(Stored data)
○ ○ ○ ○ ○

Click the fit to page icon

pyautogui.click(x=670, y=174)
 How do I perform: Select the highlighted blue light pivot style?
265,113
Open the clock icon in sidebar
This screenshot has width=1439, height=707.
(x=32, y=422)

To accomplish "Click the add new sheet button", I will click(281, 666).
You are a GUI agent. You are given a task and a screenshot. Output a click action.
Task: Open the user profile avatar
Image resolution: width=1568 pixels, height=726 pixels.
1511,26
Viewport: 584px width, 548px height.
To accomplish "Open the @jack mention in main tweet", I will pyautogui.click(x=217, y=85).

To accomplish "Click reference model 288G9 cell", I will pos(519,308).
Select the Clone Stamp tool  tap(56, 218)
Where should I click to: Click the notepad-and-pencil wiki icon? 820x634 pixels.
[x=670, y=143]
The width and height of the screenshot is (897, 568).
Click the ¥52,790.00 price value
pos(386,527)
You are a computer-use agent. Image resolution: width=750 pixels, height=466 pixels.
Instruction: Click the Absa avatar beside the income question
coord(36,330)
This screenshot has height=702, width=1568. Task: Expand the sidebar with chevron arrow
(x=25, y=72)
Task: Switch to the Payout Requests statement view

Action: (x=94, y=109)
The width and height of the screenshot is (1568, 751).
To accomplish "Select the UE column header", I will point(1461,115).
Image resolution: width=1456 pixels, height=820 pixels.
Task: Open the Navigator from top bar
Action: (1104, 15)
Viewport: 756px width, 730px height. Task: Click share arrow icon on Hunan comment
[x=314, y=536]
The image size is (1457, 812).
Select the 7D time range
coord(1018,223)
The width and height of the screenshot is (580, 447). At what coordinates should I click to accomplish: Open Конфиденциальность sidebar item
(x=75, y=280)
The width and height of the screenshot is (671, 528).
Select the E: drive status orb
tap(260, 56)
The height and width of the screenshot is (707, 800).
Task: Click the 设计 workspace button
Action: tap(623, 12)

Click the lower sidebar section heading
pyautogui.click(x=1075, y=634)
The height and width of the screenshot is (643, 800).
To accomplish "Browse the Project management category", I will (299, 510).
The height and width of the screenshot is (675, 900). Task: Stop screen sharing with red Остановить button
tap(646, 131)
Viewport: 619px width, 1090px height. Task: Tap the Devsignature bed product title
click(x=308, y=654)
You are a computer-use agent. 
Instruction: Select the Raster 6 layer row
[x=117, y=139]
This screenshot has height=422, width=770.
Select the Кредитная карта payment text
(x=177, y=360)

○ ○ ○ ○ ○

» **EXERCISE**
Please copy each record shown above exactly.

» **OUTPUT FOR THIS TASK**
Click the fit to page icon

pyautogui.click(x=670, y=174)
 How do I perform: Select the highlighted blue light pivot style?
265,113
Open the clock icon in sidebar
This screenshot has width=1439, height=707.
(x=32, y=422)

To accomplish "Click the add new sheet button", I will click(281, 666).
You are a GUI agent. You are given a task and a screenshot. Output a click action.
Task: Open the user profile avatar
Image resolution: width=1568 pixels, height=726 pixels.
1511,26
Viewport: 584px width, 548px height.
To accomplish "Open the @jack mention in main tweet", I will pyautogui.click(x=217, y=85).

To accomplish "Click reference model 288G9 cell", I will pos(519,308).
Select the Clone Stamp tool  tap(56, 218)
Where should I click to: Click the notepad-and-pencil wiki icon? 820x634 pixels.
[x=670, y=143]
The width and height of the screenshot is (897, 568).
Click the ¥52,790.00 price value
pos(386,527)
You are a computer-use agent. Image resolution: width=750 pixels, height=466 pixels.
Instruction: Click the Absa avatar beside the income question
coord(36,330)
This screenshot has height=702, width=1568. Task: Expand the sidebar with chevron arrow
(x=25, y=72)
Task: Switch to the Payout Requests statement view

Action: (x=94, y=109)
The width and height of the screenshot is (1568, 751).
To accomplish "Select the UE column header", I will point(1461,115).
Image resolution: width=1456 pixels, height=820 pixels.
Task: Open the Navigator from top bar
Action: (1104, 15)
Viewport: 756px width, 730px height. Task: Click share arrow icon on Hunan comment
[x=314, y=536]
The image size is (1457, 812).
Select the 7D time range
coord(1018,223)
The width and height of the screenshot is (580, 447). At what coordinates should I click to accomplish: Open Конфиденциальность sidebar item
(x=75, y=280)
The width and height of the screenshot is (671, 528).
Select the E: drive status orb
tap(260, 56)
The height and width of the screenshot is (707, 800).
Task: Click the 设计 workspace button
Action: tap(623, 12)

Click the lower sidebar section heading
pyautogui.click(x=1075, y=634)
The height and width of the screenshot is (643, 800).
To accomplish "Browse the Project management category", I will (299, 510).
The height and width of the screenshot is (675, 900). Task: Stop screen sharing with red Остановить button
tap(646, 131)
Viewport: 619px width, 1090px height. Task: Tap the Devsignature bed product title
click(x=308, y=654)
You are a computer-use agent. 
Instruction: Select the Raster 6 layer row
[x=117, y=139]
This screenshot has height=422, width=770.
Select the Кредитная карта payment text
(x=177, y=360)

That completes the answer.